Provided information Block Start

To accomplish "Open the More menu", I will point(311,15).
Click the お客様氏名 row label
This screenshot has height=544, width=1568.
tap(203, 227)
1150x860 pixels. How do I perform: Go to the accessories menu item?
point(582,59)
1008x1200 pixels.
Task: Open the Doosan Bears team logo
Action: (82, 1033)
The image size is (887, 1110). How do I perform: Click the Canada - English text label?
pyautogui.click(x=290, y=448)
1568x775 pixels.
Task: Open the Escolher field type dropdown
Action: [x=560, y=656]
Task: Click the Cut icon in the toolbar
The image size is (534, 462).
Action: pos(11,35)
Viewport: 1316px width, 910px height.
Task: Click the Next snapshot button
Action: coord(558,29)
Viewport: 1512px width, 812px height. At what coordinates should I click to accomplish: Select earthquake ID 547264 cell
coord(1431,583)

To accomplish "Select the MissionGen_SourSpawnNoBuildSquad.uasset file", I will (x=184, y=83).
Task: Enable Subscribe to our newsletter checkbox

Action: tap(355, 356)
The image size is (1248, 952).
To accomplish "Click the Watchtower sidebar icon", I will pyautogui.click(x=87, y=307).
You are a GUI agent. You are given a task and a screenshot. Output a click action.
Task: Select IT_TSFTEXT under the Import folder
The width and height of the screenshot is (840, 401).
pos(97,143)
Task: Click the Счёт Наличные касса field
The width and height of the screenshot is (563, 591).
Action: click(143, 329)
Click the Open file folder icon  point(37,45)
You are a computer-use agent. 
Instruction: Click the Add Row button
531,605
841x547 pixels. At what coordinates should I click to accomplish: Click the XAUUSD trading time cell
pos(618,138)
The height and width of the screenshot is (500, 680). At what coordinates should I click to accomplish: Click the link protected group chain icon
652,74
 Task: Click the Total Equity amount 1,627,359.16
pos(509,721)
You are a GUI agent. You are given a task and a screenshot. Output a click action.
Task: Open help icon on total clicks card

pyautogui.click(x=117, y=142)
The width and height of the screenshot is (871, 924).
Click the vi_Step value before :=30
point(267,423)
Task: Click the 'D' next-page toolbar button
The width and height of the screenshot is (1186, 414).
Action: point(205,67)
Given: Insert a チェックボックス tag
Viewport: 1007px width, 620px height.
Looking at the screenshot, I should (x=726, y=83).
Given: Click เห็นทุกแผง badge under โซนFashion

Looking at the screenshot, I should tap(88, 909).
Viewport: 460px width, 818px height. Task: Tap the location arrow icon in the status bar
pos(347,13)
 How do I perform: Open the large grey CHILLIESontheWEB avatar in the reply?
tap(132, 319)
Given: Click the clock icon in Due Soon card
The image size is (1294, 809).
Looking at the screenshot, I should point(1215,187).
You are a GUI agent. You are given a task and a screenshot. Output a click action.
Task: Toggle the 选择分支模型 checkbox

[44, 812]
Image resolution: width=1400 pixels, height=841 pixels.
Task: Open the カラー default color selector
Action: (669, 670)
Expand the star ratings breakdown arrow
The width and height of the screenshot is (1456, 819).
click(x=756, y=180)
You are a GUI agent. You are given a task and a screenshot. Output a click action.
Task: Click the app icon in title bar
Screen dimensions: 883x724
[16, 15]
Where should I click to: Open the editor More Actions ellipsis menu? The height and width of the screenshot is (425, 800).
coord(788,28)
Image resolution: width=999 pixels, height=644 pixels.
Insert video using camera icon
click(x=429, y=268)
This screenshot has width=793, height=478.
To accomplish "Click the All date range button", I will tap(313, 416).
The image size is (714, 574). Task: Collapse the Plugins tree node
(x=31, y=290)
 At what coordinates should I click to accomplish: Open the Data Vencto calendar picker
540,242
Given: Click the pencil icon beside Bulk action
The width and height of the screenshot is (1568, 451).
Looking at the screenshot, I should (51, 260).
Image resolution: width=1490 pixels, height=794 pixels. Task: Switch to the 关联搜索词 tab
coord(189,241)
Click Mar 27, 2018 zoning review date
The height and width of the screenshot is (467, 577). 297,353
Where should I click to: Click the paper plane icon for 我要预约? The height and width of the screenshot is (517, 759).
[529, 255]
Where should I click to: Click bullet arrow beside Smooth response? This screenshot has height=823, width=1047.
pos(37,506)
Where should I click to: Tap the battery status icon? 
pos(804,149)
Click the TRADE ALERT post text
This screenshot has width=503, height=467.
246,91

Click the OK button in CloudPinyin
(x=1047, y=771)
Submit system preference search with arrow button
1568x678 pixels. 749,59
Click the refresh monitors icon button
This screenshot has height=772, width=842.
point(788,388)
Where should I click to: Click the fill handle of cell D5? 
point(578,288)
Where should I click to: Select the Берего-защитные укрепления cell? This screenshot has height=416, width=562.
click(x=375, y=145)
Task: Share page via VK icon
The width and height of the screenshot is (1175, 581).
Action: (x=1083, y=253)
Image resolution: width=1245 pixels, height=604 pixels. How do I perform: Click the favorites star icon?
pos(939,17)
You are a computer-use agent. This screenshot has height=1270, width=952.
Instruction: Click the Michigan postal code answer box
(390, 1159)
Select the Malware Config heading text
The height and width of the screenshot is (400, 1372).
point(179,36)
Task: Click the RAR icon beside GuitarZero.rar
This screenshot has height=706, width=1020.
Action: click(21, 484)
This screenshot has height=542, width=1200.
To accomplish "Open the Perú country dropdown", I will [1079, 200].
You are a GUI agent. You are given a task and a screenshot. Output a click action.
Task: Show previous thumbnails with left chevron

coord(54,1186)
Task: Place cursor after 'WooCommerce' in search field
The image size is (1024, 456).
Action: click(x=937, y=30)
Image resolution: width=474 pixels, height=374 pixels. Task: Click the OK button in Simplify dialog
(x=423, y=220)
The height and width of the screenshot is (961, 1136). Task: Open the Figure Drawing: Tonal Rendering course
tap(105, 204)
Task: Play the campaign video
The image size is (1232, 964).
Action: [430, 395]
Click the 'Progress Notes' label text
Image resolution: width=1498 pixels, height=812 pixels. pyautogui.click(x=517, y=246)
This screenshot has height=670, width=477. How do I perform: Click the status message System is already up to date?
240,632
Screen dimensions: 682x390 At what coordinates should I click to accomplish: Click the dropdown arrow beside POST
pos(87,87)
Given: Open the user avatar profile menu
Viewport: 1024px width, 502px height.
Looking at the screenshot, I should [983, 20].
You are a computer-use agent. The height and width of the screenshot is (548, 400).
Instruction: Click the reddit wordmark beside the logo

Provided information Block End

Problem to work on
Report how many lines of the records hold the word "page", and supply no other text.

Solution for this task
2